▶ _WHAT TO PRODUCE_: From the first line to the last, give the data again exactly.

▶ _ENTRIES SHOWN_:
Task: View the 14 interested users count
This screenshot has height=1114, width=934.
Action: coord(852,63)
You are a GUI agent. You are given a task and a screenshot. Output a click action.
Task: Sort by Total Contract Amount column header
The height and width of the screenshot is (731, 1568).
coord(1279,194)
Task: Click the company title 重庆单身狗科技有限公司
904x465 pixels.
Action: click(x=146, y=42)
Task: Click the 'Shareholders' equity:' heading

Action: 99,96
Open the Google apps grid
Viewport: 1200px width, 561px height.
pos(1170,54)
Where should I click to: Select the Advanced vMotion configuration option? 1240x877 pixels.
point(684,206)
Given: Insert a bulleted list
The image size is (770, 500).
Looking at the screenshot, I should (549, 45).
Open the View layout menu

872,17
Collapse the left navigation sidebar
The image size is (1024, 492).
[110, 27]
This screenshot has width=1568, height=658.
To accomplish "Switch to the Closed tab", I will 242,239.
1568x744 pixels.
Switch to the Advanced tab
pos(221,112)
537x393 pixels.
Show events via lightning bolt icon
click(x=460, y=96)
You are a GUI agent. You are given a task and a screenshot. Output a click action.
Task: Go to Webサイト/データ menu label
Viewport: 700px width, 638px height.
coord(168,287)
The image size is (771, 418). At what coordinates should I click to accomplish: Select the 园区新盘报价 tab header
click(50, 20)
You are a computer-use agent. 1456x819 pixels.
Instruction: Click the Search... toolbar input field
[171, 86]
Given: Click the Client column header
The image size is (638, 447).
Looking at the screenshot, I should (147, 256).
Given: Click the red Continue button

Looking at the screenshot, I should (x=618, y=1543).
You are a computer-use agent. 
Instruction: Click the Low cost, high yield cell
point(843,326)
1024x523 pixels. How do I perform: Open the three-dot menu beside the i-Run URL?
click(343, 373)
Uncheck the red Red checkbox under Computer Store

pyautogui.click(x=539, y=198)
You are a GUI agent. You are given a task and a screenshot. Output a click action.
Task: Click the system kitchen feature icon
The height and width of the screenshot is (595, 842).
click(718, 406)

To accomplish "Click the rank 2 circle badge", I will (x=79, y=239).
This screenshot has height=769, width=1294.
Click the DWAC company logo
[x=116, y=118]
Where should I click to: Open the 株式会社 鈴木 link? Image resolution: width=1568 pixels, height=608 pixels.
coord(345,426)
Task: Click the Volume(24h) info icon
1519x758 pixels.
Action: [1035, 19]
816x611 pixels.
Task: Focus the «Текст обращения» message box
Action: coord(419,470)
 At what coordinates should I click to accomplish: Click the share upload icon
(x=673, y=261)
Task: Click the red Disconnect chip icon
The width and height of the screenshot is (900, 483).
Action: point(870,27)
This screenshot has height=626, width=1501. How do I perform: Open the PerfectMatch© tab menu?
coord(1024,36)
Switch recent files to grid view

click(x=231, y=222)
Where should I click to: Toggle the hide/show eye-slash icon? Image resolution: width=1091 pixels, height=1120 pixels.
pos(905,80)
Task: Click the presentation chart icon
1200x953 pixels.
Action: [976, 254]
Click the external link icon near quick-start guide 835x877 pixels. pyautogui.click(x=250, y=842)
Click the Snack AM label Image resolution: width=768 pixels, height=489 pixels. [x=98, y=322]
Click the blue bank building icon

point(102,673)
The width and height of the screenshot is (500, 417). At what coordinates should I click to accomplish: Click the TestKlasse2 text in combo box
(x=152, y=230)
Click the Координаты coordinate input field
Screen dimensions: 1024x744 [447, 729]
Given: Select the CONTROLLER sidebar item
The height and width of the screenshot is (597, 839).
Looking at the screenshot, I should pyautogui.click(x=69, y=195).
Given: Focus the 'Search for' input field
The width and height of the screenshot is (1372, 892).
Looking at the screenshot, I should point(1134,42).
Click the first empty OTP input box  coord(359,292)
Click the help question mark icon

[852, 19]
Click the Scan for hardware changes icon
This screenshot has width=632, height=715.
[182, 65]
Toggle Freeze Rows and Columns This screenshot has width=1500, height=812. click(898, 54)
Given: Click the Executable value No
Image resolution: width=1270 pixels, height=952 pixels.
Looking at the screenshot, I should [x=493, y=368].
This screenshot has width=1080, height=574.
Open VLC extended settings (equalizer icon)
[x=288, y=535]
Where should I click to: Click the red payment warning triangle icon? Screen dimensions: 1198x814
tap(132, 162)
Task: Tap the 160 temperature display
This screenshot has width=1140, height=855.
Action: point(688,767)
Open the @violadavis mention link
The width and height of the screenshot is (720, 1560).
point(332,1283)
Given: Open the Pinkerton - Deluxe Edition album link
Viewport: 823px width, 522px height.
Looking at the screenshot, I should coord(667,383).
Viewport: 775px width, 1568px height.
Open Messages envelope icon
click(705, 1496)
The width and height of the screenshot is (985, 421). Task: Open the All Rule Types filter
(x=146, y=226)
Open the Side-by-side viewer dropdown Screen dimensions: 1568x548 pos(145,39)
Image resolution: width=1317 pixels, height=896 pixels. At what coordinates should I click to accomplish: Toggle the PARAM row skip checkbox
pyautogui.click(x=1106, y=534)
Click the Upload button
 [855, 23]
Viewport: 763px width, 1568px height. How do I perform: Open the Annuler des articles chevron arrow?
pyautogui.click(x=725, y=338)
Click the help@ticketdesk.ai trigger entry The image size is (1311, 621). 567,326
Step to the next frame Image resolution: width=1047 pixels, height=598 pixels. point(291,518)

▶ _RESULT FOR THIS EXERCISE_:
Task: View the 14 interested users count
This screenshot has height=1114, width=934.
Action: coord(852,63)
You are a GUI agent. You are given a task and a screenshot. Output a click action.
Task: Sort by Total Contract Amount column header
The height and width of the screenshot is (731, 1568).
coord(1279,194)
Task: Click the company title 重庆单身狗科技有限公司
904x465 pixels.
Action: click(x=146, y=42)
Task: Click the 'Shareholders' equity:' heading

Action: 99,96
Open the Google apps grid
Viewport: 1200px width, 561px height.
pos(1170,54)
Where should I click to: Select the Advanced vMotion configuration option? 1240x877 pixels.
point(684,206)
Given: Insert a bulleted list
The image size is (770, 500).
Looking at the screenshot, I should (549, 45).
Open the View layout menu

872,17
Collapse the left navigation sidebar
The image size is (1024, 492).
[110, 27]
This screenshot has width=1568, height=658.
To accomplish "Switch to the Closed tab", I will 242,239.
1568x744 pixels.
Switch to the Advanced tab
pos(221,112)
537x393 pixels.
Show events via lightning bolt icon
click(x=460, y=96)
You are a GUI agent. You are given a task and a screenshot. Output a click action.
Task: Go to Webサイト/データ menu label
Viewport: 700px width, 638px height.
coord(168,287)
The image size is (771, 418). At what coordinates should I click to accomplish: Select the 园区新盘报价 tab header
click(50, 20)
You are a computer-use agent. 1456x819 pixels.
Instruction: Click the Search... toolbar input field
[171, 86]
Given: Click the Client column header
The image size is (638, 447).
Looking at the screenshot, I should (147, 256).
Given: Click the red Continue button

Looking at the screenshot, I should (x=618, y=1543).
You are a computer-use agent. 
Instruction: Click the Low cost, high yield cell
point(843,326)
1024x523 pixels. How do I perform: Open the three-dot menu beside the i-Run URL?
click(343, 373)
Uncheck the red Red checkbox under Computer Store

pyautogui.click(x=539, y=198)
You are a GUI agent. You are given a task and a screenshot. Output a click action.
Task: Click the system kitchen feature icon
The height and width of the screenshot is (595, 842).
click(718, 406)

To accomplish "Click the rank 2 circle badge", I will (x=79, y=239).
This screenshot has height=769, width=1294.
Click the DWAC company logo
[x=116, y=118]
Where should I click to: Open the 株式会社 鈴木 link? Image resolution: width=1568 pixels, height=608 pixels.
coord(345,426)
Task: Click the Volume(24h) info icon
1519x758 pixels.
Action: [1035, 19]
816x611 pixels.
Task: Focus the «Текст обращения» message box
Action: coord(419,470)
 At what coordinates should I click to accomplish: Click the share upload icon
(x=673, y=261)
Task: Click the red Disconnect chip icon
The width and height of the screenshot is (900, 483).
Action: point(870,27)
This screenshot has height=626, width=1501. How do I perform: Open the PerfectMatch© tab menu?
coord(1024,36)
Switch recent files to grid view

click(x=231, y=222)
Where should I click to: Toggle the hide/show eye-slash icon? Image resolution: width=1091 pixels, height=1120 pixels.
pos(905,80)
Task: Click the presentation chart icon
1200x953 pixels.
Action: [976, 254]
Click the external link icon near quick-start guide 835x877 pixels. pyautogui.click(x=250, y=842)
Click the Snack AM label Image resolution: width=768 pixels, height=489 pixels. [x=98, y=322]
Click the blue bank building icon

point(102,673)
The width and height of the screenshot is (500, 417). At what coordinates should I click to accomplish: Click the TestKlasse2 text in combo box
(x=152, y=230)
Click the Координаты coordinate input field
Screen dimensions: 1024x744 [447, 729]
Given: Select the CONTROLLER sidebar item
The height and width of the screenshot is (597, 839).
Looking at the screenshot, I should pyautogui.click(x=69, y=195).
Given: Focus the 'Search for' input field
The width and height of the screenshot is (1372, 892).
Looking at the screenshot, I should point(1134,42).
Click the first empty OTP input box  coord(359,292)
Click the help question mark icon

[852, 19]
Click the Scan for hardware changes icon
This screenshot has width=632, height=715.
[182, 65]
Toggle Freeze Rows and Columns This screenshot has width=1500, height=812. click(898, 54)
Given: Click the Executable value No
Image resolution: width=1270 pixels, height=952 pixels.
Looking at the screenshot, I should [x=493, y=368].
This screenshot has width=1080, height=574.
Open VLC extended settings (equalizer icon)
[x=288, y=535]
Where should I click to: Click the red payment warning triangle icon? Screen dimensions: 1198x814
tap(132, 162)
Task: Tap the 160 temperature display
This screenshot has width=1140, height=855.
Action: point(688,767)
Open the @violadavis mention link
The width and height of the screenshot is (720, 1560).
point(332,1283)
Given: Open the Pinkerton - Deluxe Edition album link
Viewport: 823px width, 522px height.
Looking at the screenshot, I should coord(667,383).
Viewport: 775px width, 1568px height.
Open Messages envelope icon
click(705, 1496)
The width and height of the screenshot is (985, 421). Task: Open the All Rule Types filter
(x=146, y=226)
Open the Side-by-side viewer dropdown Screen dimensions: 1568x548 pos(145,39)
Image resolution: width=1317 pixels, height=896 pixels. At what coordinates should I click to accomplish: Toggle the PARAM row skip checkbox
pyautogui.click(x=1106, y=534)
Click the Upload button
 [855, 23]
Viewport: 763px width, 1568px height. How do I perform: Open the Annuler des articles chevron arrow?
pyautogui.click(x=725, y=338)
Click the help@ticketdesk.ai trigger entry The image size is (1311, 621). 567,326
Step to the next frame Image resolution: width=1047 pixels, height=598 pixels. point(291,518)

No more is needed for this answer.